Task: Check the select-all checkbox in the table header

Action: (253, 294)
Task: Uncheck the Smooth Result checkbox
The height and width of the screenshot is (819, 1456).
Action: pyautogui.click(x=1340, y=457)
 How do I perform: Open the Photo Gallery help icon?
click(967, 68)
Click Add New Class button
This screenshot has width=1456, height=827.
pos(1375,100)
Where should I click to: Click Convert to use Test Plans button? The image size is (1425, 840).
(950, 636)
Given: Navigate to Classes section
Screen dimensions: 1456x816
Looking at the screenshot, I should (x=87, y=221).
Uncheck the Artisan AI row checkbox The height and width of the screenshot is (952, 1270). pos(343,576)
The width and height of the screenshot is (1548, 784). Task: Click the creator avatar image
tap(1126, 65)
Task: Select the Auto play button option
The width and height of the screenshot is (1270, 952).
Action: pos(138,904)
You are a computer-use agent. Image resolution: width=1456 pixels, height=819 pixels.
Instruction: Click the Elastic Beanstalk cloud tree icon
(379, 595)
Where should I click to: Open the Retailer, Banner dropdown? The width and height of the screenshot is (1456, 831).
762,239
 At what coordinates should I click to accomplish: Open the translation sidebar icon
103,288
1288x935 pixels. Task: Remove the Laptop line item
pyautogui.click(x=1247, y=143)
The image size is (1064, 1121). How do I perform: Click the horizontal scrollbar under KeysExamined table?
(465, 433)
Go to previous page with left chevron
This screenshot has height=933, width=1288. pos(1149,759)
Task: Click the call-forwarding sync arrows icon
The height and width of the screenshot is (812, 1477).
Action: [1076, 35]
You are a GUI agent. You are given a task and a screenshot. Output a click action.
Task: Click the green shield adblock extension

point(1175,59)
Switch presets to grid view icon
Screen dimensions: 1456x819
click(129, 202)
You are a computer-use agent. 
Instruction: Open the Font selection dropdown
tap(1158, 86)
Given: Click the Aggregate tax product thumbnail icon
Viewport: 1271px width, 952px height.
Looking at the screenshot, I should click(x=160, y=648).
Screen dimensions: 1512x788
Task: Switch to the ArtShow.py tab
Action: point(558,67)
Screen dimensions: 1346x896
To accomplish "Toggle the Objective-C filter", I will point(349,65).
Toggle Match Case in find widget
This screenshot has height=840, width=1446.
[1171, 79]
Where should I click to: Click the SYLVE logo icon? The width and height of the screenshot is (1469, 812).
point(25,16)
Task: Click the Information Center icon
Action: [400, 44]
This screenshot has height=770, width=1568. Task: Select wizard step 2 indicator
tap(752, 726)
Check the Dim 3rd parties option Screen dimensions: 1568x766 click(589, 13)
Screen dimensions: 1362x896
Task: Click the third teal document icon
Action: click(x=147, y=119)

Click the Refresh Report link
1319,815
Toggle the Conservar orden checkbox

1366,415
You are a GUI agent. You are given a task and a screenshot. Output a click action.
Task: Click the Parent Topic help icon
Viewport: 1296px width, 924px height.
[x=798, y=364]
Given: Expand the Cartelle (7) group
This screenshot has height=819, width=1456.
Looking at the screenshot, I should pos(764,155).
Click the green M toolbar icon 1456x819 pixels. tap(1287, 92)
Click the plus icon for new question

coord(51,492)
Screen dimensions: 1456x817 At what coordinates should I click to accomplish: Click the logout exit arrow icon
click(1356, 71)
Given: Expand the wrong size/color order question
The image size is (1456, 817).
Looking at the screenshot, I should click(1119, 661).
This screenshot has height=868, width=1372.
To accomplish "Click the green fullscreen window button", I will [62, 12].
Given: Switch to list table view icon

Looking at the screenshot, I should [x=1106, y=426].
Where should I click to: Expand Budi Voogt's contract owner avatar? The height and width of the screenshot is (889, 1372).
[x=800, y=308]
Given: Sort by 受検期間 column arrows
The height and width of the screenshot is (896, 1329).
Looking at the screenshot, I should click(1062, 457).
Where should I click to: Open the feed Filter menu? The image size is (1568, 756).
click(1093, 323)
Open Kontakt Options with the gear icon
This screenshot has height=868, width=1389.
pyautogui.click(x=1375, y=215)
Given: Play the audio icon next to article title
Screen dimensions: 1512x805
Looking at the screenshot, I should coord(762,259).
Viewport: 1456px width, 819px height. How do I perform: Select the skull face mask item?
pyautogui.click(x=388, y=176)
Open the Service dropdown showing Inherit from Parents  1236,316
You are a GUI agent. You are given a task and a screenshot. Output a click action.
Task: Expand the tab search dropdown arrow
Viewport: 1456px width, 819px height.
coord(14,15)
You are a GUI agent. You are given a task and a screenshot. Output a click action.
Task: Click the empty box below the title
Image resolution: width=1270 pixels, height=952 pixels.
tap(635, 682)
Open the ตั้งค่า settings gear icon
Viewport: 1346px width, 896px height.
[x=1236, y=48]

------------

Task to complete
Among the records, find every line with the word "title" and copy it.

Solution to this task
Given: Play the audio icon next to article title
Task: Click the empty box below the title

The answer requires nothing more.